Nov 10, 2011
Today is the perfect day to be shared. Because above everything that had happened strikes a simple a stubborn question: Am I doing it right?
I’ve been asking myself this question over the last three months again and again and still didn’t give up for a very simple reason: it is the right question. Here comes the trigger person who came up with a mere solution: Find the right answer! No big deal, isn’t it?
„Convince your brain that while opinions of others should be valued, they say nothing about the worth of yourself as a person”, confessed the author of “Racing Towards Excellence”, Muzaffar Khan.
Here my starving brain started to generate questions. Who said life should be simple, right? If we completely discount others’ opinions, don’t we risk to become arrogant and over-confident about who we are and what is the attitude to be adopted in this case? The answer Mr. Khan gave was rather simple.

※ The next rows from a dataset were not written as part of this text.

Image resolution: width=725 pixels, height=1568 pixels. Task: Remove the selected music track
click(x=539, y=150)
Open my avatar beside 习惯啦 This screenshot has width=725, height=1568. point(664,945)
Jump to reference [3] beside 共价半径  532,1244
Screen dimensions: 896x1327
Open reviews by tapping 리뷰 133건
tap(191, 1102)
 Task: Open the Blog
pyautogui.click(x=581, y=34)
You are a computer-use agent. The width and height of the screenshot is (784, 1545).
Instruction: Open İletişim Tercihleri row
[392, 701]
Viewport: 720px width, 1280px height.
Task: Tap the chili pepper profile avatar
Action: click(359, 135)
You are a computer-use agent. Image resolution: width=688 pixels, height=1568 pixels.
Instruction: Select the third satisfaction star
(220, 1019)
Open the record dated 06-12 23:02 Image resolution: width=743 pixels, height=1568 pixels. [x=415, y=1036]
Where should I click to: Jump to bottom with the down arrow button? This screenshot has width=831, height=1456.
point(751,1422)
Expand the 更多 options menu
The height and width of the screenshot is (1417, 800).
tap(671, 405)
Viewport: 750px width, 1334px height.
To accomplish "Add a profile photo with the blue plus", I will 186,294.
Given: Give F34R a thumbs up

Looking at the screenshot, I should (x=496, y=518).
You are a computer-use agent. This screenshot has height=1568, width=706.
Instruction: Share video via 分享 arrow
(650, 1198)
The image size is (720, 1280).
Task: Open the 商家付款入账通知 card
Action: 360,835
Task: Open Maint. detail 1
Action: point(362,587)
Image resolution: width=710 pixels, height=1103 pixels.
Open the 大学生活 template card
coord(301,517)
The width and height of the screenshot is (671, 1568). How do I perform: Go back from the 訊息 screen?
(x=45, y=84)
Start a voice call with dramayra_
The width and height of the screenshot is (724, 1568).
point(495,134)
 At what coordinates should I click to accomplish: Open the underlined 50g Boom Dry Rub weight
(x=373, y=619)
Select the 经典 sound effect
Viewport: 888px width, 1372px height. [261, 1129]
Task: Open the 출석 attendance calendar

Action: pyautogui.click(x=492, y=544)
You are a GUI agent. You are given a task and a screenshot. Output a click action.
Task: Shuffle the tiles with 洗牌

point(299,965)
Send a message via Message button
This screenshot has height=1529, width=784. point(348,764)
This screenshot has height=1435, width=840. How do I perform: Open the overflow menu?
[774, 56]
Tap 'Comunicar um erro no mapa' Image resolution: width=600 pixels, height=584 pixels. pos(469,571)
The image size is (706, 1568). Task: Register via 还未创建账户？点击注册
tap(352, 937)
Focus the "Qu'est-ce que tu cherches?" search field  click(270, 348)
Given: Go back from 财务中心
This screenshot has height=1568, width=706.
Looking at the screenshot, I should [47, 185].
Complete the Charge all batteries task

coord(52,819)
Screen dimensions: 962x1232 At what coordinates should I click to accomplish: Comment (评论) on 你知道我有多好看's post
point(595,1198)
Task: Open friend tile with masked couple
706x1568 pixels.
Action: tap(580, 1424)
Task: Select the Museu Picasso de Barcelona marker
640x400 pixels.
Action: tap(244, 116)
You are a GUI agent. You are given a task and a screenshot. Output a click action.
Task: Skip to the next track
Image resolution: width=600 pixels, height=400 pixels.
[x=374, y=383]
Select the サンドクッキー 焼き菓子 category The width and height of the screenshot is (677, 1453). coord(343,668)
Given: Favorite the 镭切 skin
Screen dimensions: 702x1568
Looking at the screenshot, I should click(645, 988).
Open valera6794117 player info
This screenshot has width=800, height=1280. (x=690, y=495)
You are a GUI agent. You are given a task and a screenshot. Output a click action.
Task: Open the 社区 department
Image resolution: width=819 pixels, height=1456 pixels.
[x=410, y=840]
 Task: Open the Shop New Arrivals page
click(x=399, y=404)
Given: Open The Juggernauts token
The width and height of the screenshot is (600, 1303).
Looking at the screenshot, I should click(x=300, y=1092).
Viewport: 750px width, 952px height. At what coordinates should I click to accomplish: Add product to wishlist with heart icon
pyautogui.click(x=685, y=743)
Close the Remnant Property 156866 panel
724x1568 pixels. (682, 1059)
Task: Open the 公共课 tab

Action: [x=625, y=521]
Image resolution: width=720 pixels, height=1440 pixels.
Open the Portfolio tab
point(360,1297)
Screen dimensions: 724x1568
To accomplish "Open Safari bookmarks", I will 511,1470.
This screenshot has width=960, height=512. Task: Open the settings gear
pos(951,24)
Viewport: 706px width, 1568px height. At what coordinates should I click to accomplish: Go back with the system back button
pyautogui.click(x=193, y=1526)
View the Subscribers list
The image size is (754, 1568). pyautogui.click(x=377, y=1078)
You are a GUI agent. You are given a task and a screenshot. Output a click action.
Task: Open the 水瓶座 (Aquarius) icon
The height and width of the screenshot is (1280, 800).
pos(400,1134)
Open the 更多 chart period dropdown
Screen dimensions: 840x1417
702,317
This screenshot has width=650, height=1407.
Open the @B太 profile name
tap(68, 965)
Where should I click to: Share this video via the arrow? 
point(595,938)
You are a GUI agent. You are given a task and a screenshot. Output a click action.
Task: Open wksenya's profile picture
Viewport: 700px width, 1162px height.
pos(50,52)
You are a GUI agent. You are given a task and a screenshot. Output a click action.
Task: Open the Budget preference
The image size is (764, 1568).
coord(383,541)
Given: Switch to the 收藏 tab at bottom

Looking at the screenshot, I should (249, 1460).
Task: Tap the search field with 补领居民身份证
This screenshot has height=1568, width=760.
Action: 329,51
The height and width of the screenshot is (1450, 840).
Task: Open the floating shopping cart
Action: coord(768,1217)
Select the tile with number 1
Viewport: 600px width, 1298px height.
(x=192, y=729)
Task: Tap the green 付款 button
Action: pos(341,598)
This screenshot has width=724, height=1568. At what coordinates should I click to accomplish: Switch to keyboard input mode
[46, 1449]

People are used to judge each other following some patterns – stickers on their mindsets as they went along through life. This is why we can distinguish negative and positive attitudes, self-confident and self-diffident people, open-minded and conservative behaviors. People are different, patterns are different, opinions are different, I am only one!
We can compare others’ visions with our own ones in order to decide whether to count or discount extraneous opinions. The border between arrogance and self-esteem can be easily blurred if our mental laziness tells arrogance not to ask for help but rather to stay hidden in a nutshell until we will completely screw up regarding communication and outperformance.
So how am I supposed to find the right answer? Once again, I was provided with an uncomplicated suggestion of a mental exercise.
Try to experience how happy would you feel in the place you imagine yourself you are. Allow the feeling of really being enthusiastic about it. Delay the immediate gratification with a scrupulous meditation about the future self feeling
This daily, half-an-hour exercise can allow us to explore and consequently, find our passion. Spending this amount of time on trying to identify what we really should do with our lives makes us step forward day by day to a more tangible image of desired selves. Arrogance can not only stop the effectiveness of the exercise, but also represent an endeavor in finding a mentor who would objectively evaluate our performance.
“Really great people make you feel that you too can become great”. This quote of Mark Twain says much about Muzaffar Khan. He inspires people to take action, by giving a book of instructions on how to maintain enthusiasm in the ‘long run’. If we want to make a change we’d better start doing it right now, because this is exactly the moment when our tiny pitchy voice, or ‘homunculus’, or proverbial ‘little-man-in-the-head’ (because this is the way everyone thinks of themselves) started screaming of worry. The future is not the time for planning a change, because when we get to the moment when we ‘scheduled the change’ it will be still called NOW. Change hasn’t a future tense.
The Outperformer’s Strategy points out some steps to be made in order to channel the process of improving the current vision or to start creating a new one. The first is finding ‘a constant intrinsic source of drive’, i.e. whatever that pulls you out of the bed every morning with the amazing feeling of ‘everything is possible’. The drive comes again from the daily exercise of exploring when you focus especially on seeing things with an open mind and work to discover what you love.
When you have outlined your vision, you take the next step – let it ‘generate enthusiasm towards you idea for your future, creating happiness right now.’ To be mentioned, happiness comes from the balance of the four accounts described in ‘Racing Towards Excellence’: Emotional, Material, Mental and Physical Health. None of those should be ignored although all of us do that, persuaded by the same yellow stickers on the brain: money doesn’t bring happiness; I’d rather be spiritually balanced than physically fit (why not both?); emotional health is influenced by the environment rather than by our emotional intelligence; to be in a good fit does not release us from the mountain of the responsibilities we should care about first; we are not going to change our lives, let alone changing the world. That’s exactly the boundaries we put to narrow down our list of actions and still feel excused for not doing anything worthwhile.
Finally, another bullet point in this strategy is to wait in order to obtain something that you want and to factor this in our decision making. Moreover, if one can succeed in applying this strategy, he can become himself a source of inspiration for other people and this way the chain keeps going on.
Have I tried to apply any of these? It would be unfair if I said ‘no’. I tried and failed. I tried again and failed again. Of course I’ve given up. Lots of times. But every time there was someone there to pick me up again and urge me to recover the same enthusiasm. Now I feel again on one of these waves, with no idea what is going to be ahead. But as long as I am nearer than I was yesterday, it is worth it.